Requirements: Count the lines in the entries below that contain the string "link", treating uppercase and lowercase letters as different. Reply with the number alone.

--- start of Data shown ---

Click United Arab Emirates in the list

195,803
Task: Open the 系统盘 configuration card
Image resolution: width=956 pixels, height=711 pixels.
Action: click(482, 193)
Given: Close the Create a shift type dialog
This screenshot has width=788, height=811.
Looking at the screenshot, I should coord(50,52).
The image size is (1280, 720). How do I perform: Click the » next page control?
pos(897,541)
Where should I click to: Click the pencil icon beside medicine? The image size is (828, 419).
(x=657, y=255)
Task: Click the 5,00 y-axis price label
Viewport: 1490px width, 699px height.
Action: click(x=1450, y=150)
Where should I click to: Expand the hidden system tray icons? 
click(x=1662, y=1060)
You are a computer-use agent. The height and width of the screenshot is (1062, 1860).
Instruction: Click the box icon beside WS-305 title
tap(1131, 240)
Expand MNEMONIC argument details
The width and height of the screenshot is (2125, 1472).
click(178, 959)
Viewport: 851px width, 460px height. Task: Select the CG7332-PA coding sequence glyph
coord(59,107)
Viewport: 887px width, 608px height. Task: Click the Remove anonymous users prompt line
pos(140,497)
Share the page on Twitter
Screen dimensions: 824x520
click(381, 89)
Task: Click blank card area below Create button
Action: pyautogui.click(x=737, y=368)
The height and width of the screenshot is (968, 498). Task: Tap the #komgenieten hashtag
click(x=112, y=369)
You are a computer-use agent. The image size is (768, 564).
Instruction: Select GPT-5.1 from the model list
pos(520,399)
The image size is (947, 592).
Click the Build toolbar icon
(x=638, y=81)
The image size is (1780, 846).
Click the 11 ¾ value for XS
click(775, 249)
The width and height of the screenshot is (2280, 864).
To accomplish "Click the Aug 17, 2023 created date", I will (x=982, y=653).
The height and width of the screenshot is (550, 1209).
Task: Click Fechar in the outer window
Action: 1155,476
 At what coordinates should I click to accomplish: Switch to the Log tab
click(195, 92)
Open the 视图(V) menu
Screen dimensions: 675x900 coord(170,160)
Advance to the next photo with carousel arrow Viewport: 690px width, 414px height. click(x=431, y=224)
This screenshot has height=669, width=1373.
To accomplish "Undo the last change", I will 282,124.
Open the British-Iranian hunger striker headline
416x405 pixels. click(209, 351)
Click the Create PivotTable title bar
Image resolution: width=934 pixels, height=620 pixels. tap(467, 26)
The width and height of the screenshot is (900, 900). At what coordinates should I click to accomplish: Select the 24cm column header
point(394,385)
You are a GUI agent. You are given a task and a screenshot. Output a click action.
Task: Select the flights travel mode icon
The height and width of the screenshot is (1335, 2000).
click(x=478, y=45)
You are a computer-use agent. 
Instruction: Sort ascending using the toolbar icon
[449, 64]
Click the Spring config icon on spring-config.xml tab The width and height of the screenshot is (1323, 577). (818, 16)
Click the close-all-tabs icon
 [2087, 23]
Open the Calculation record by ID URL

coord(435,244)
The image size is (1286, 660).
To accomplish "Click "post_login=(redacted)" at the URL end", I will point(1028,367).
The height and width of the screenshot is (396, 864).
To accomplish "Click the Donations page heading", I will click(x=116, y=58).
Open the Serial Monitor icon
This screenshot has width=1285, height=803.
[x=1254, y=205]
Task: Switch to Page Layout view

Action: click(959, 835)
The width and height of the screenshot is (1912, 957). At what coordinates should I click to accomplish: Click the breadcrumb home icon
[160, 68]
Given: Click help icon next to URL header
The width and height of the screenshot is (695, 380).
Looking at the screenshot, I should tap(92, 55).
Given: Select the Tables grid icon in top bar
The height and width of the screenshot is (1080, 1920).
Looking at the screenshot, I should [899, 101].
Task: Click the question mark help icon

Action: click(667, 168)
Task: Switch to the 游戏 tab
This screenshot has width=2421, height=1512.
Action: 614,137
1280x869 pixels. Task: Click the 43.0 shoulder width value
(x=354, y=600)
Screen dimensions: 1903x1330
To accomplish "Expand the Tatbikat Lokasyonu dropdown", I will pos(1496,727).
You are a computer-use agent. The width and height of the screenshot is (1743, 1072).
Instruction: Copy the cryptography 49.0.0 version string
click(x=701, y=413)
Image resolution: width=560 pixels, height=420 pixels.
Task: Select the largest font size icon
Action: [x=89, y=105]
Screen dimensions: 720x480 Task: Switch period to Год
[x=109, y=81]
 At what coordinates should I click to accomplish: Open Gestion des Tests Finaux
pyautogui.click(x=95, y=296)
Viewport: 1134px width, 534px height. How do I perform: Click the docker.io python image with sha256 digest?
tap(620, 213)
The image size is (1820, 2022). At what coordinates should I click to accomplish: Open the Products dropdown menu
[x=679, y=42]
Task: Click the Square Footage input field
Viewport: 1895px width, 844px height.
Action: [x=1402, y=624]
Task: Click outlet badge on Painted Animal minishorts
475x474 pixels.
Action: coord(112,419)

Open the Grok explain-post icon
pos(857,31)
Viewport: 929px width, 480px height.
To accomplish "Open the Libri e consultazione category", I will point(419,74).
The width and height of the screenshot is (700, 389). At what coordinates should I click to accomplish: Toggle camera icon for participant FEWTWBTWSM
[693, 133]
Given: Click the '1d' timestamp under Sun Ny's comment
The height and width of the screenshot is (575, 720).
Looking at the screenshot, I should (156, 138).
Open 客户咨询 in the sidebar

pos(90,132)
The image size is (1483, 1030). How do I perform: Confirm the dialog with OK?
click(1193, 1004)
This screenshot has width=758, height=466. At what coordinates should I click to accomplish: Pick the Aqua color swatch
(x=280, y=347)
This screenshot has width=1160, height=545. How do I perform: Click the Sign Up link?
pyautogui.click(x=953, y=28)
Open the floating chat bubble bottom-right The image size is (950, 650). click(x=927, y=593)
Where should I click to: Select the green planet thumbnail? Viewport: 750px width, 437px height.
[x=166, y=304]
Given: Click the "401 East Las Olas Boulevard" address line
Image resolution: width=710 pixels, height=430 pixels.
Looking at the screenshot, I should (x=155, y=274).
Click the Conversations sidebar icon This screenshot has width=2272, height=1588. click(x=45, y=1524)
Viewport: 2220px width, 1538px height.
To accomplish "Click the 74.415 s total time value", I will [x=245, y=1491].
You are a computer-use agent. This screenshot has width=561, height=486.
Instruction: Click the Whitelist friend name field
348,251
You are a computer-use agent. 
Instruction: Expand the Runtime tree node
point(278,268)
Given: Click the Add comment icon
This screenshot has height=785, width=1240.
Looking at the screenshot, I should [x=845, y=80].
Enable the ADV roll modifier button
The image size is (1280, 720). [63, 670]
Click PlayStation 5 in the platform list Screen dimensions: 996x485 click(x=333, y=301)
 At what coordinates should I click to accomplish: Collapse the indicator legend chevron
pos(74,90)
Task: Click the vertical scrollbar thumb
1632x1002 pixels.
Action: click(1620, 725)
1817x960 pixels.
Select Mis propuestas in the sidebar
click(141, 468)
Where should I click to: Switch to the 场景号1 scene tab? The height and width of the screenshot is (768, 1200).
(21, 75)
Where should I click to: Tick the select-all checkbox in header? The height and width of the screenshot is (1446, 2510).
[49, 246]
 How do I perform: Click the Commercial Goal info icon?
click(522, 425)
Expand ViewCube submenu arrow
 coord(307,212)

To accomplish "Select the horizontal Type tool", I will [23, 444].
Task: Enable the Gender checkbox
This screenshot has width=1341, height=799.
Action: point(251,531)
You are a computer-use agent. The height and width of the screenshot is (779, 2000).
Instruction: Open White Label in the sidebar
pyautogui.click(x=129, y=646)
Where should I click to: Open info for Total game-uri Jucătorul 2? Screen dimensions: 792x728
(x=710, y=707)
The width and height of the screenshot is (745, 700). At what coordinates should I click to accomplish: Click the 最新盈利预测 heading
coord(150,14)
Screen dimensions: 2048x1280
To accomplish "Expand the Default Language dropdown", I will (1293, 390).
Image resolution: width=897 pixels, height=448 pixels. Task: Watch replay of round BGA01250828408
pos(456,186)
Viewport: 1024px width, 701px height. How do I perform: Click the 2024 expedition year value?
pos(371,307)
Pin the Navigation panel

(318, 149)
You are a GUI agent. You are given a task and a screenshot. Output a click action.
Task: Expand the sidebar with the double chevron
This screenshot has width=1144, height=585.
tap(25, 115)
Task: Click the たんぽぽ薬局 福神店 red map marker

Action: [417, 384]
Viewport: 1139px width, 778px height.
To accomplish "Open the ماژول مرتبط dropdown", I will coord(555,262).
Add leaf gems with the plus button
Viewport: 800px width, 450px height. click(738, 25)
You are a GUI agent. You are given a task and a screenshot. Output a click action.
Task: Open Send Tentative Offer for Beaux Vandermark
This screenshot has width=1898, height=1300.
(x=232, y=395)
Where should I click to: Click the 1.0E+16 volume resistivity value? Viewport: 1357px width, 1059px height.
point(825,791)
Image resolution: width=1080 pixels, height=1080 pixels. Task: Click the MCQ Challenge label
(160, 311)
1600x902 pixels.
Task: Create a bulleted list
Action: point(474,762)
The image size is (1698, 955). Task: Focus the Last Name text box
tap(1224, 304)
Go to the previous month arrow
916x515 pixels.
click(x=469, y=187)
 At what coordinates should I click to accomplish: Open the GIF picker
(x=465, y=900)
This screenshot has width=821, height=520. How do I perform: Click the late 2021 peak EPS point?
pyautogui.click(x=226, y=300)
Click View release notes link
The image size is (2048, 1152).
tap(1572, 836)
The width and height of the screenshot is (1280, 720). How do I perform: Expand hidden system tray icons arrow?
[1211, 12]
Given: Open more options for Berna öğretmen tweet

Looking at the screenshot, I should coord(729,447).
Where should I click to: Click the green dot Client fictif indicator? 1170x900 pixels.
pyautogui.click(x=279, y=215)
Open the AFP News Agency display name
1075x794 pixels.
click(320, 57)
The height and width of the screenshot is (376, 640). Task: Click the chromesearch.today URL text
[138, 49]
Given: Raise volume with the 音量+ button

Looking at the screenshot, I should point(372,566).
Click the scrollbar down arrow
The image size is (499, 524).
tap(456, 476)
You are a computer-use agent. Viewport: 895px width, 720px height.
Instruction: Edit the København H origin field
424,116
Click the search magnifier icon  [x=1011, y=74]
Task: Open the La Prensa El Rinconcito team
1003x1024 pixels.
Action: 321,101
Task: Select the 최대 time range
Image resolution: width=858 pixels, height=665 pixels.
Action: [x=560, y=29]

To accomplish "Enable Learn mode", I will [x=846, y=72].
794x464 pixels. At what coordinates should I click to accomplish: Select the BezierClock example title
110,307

--- end of Data shown ---

Written reply: 2